Problema proposto: Reproduza, sem alterações, o trecho do documento de origem que vai de "Finda a aula, voltei" até "isso resolvi escrever.", inclusive.

Documento de origem:
E já na primeira aula, uma pergunta mexeu demais comigo. Preciso contextualizar. Após as explicações de praxe de como seria o curso neste semestre, cada um da sala se apresentou. Cada um dizendo o que fazia e qual sua tese. E como não podia deixar de ser, todos disseram que eram advogados... E eu me senti um peixe fora d’agua. Não me aguentei e, ao me apresentar, disse que achava que era o único na sala que não exercia mais a advocacia. Ao que o Alysson me perguntou: “Mas isso é bom o ruim?”. Na hora até pensei em contar a piadinha da diferença entre o certo e o justo, mas não achei apropriado. Pois polido e político que sou espontaneamente disse “as vezes é bom, as vezes não é”. Claro que não foram com essas exatas palavras, mas foi nesse sentido.

Finda a aula, voltei ao escritório – pois minha agenda está lotada de trabalho e amanhã tenho um evento importante – e no caminho essa pergunta me mastigou o pensamento. Pois mais uma vez me deparei com esse questionamento –  eis que diversas pessoas a minha volta sempre me criticaram conquanto a decisão e o caminho que passei a trilhar. E me veio um sentimento de repulsa contra a minha postura polida e política. 

Por isso resolvi escrever.

Listagem armazenada:
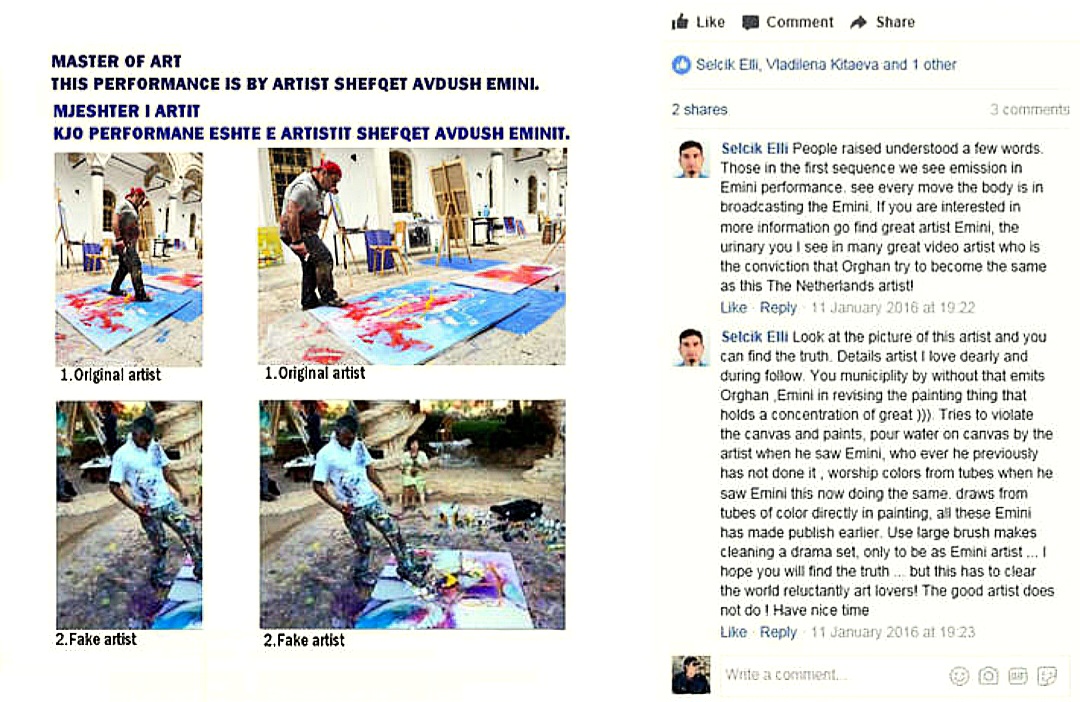Open the large Original artist photo

coord(412,256)
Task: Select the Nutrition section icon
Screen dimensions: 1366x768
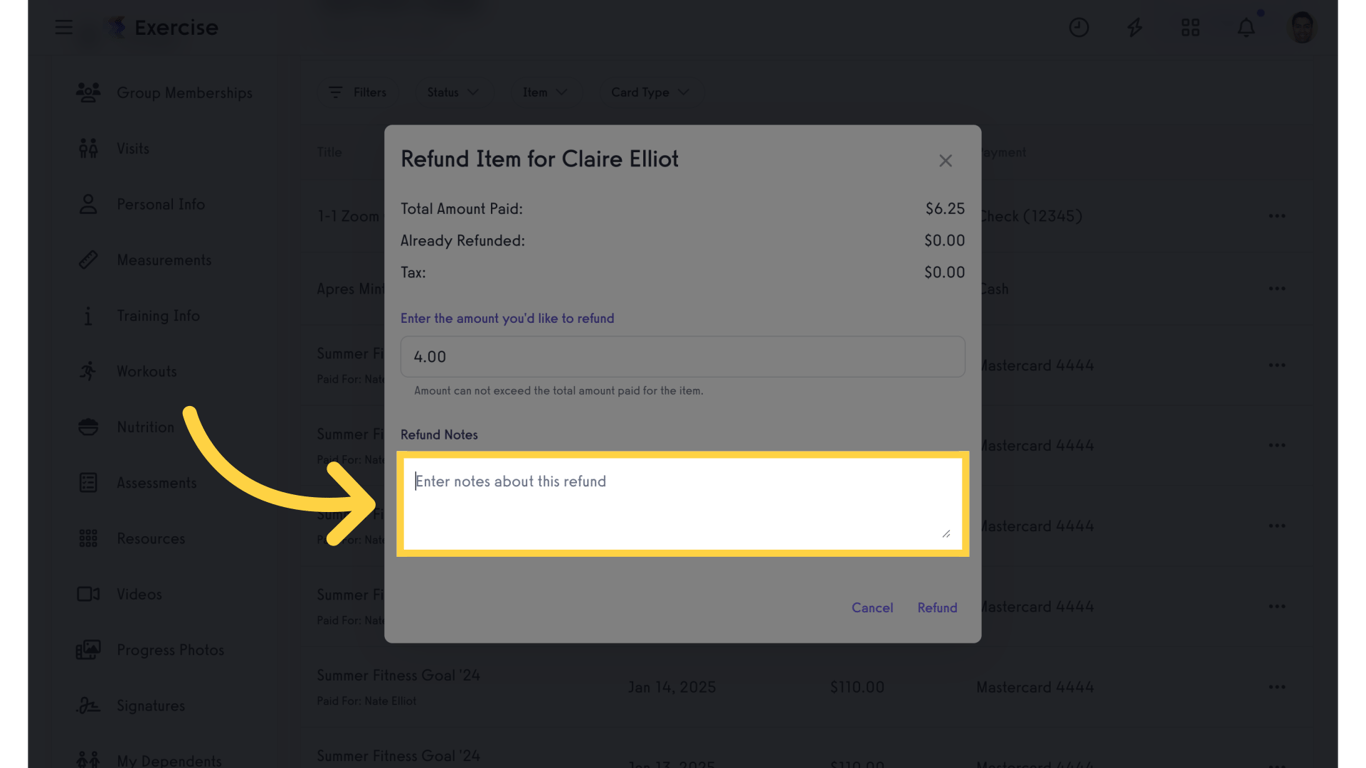Action: click(88, 427)
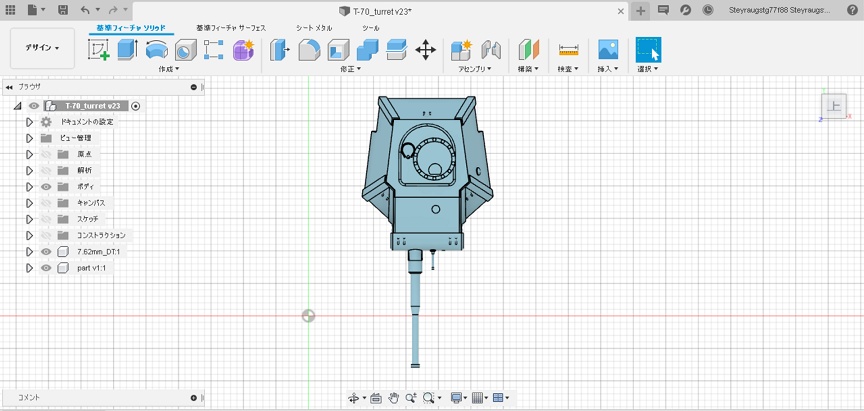Open the デザイン workspace dropdown
The width and height of the screenshot is (864, 411).
click(x=42, y=48)
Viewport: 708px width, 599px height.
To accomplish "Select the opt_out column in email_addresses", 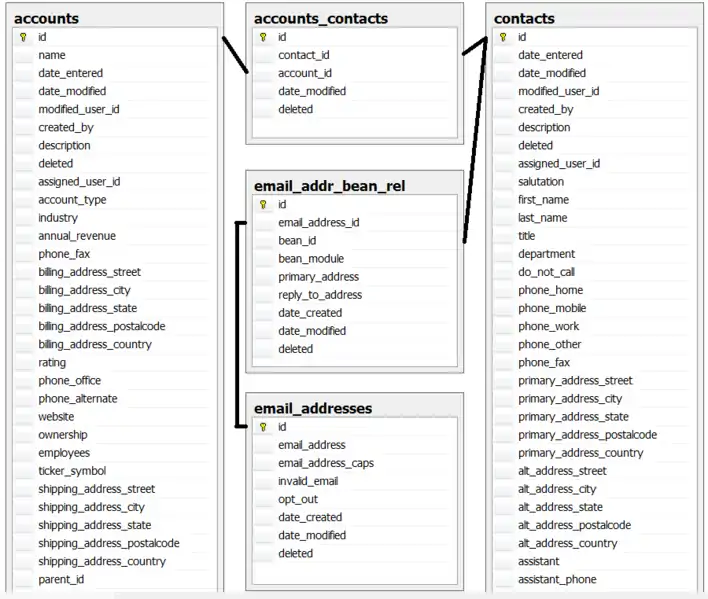I will click(x=298, y=499).
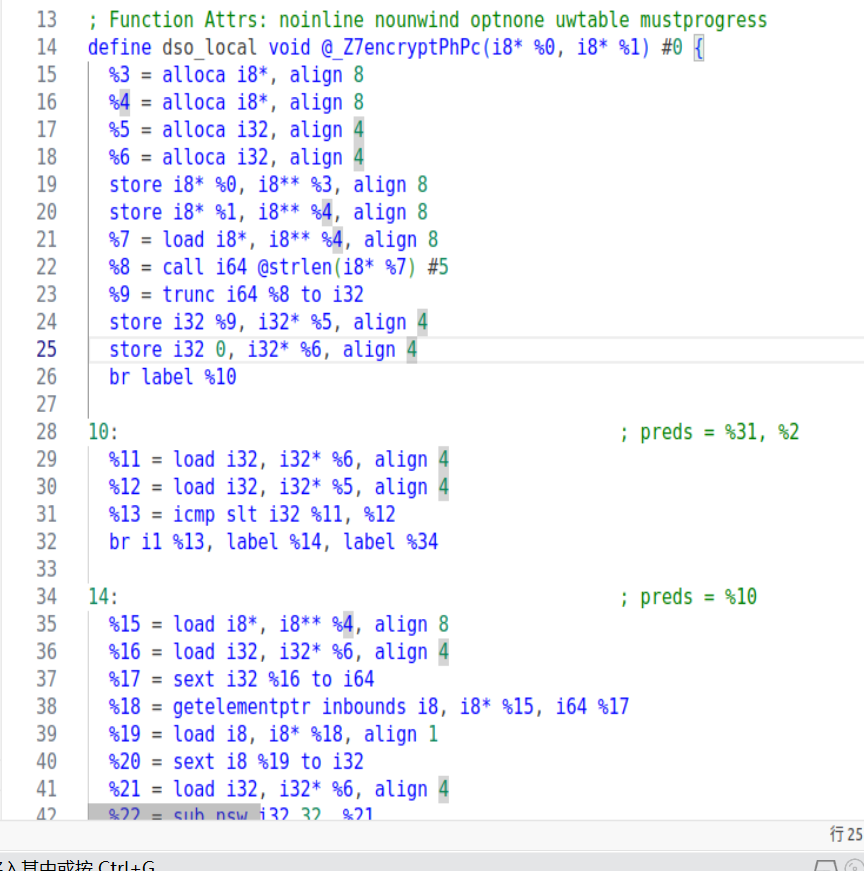Click the opening brace after #0

(x=698, y=47)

Resposta esperada:
Finda a aula, voltei ao escritório – pois minha agenda está lotada de trabalho e amanhã tenho um evento importante – e no caminho essa pergunta me mastigou o pensamento. Pois mais uma vez me deparei com esse questionamento –  eis que diversas pessoas a minha volta sempre me criticaram conquanto a decisão e o caminho que passei a trilhar. E me veio um sentimento de repulsa contra a minha postura polida e política. 

Por isso resolvi escrever.